Les voix des femmes qu’Assia Djebar veut rendre n’avaient jamais encore été écrites, d’où résultait une double-difficulté : Il fallait passer de l’oral à l’écrit et d’une langue à l’autre en gardant leur authenticité.

 

Pour les deux autres parties, il y a aussi eu des hésitations, mais rendre par écrit quelque chose d’autobiographique, est une des premières compétences qu’acquiert celui qui apprend à écrire (cf. les premières rédactions à l’école) et sur un plan général, d’autant plus facile. En ce qui concerne sa propre histoire de vie, chacun est ‘the world’s leading specialist’.

Quant aux chapitres historiques, Assia Djebar s’est servie de matériel qui avait déjà été écrit et elle n’a pas été confrontée à la difficulté de le traduire puisque tous les témoins avaient rédigé leurs rapports en français.

Assia Djebar termine son livre après deux années de travail. Il a été édité en 1985.

2.3.       La ‘post-écriture’

Il s’ensuit du jamais vu ni senti pour elle. Au moment de la parution de L’Amour, la fantasia, elle, un écrivain expérimenté et confirmé, sera bouleversée en constatant que ce qu’elle a donné d’elle-même – en quelque sorte camouflé par les parties historiques (Djebar 1996, in : Djebar 1999, 109), par le jeu des pronoms ou par le simple fait de le vêtir par des mots écrits – sera lu. Elle se sent tout d’un coup vulnérable puisque « mise à nu devant un homme – inévitablement devant tous les hommes » (ibid.). Ce trouble psychologique se manifeste même par une tendinite bien qu’elle ne joue pas du tout au tennis (Djebar 1996, in : Djebar 1999, 107). L’exposition de son histoire personnelle lui inflige un sentiment de pudeur comme si on lui avait ôté le voile qu’elle n’avait jamais porté mais qui était pourtant incontournable pour les adolescentes de son entourage.
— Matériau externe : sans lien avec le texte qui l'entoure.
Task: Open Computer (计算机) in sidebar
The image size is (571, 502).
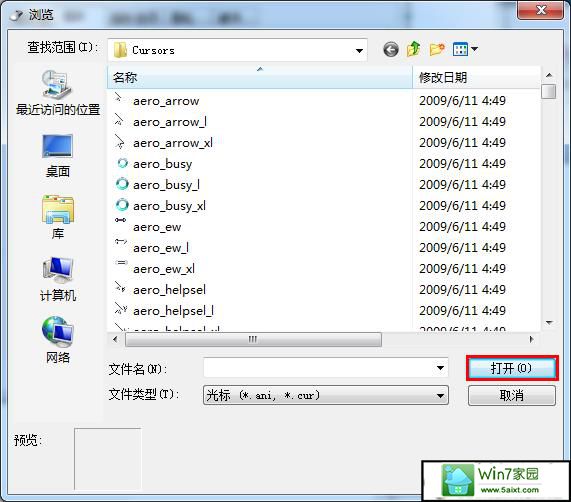Action: click(x=58, y=279)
Par la suite, nous verrons comment Assia Djebar a construit son texte au niveau de la structure et nous tenterons de déceler les éléments les plus importants.

3.                   La structure

3.1.       Les enchaînements littéraux

A plusieurs niveaux, L’Amour, la fantasia se caractérise par une structure non conventionnelle. Pendant l’écriture, Assia Djebar en a été consciente mais le fait que quelqu’un d’autre le constate l’a quand-même surprise lors de la recherche d’un éditeur :

[...] il [le texte] progressait à la recherche exigeante d’une forme obscure, d’une structure qu’il me fallait, peu à peu, inventer. [...]

Mes éditeurs trouvaient que L’Amour, la fantasia n’avait l’air de rien : ce n’était pas une simple continuité autobiographique, et ce n’était pas un vrai roman !... (Djebar 1996, in : Djebar 1999, 107-108)

 

Une des particularités du livre L’Amour, la fantasia est l’alternance entre chapitres ‘historiques’, ‘autobiographiques’ et ‘biographiques’[13]. Mis à part les quelques enchaînements littéraux qui surviennent systématiquement dans la première partie entre les chapitres autobiographiques et les chapitres historiques, ils sont placés l’un à côté de l’autre sans motivation en surface. La technique consiste à reprendre un mot de la dernière ligne du passage précédant pour en commencer un autre :

Ma fillette me tenant la main, je suis partie à l’aube.

(Fillette arabe allant pour la première fois à l’école, 17)[14]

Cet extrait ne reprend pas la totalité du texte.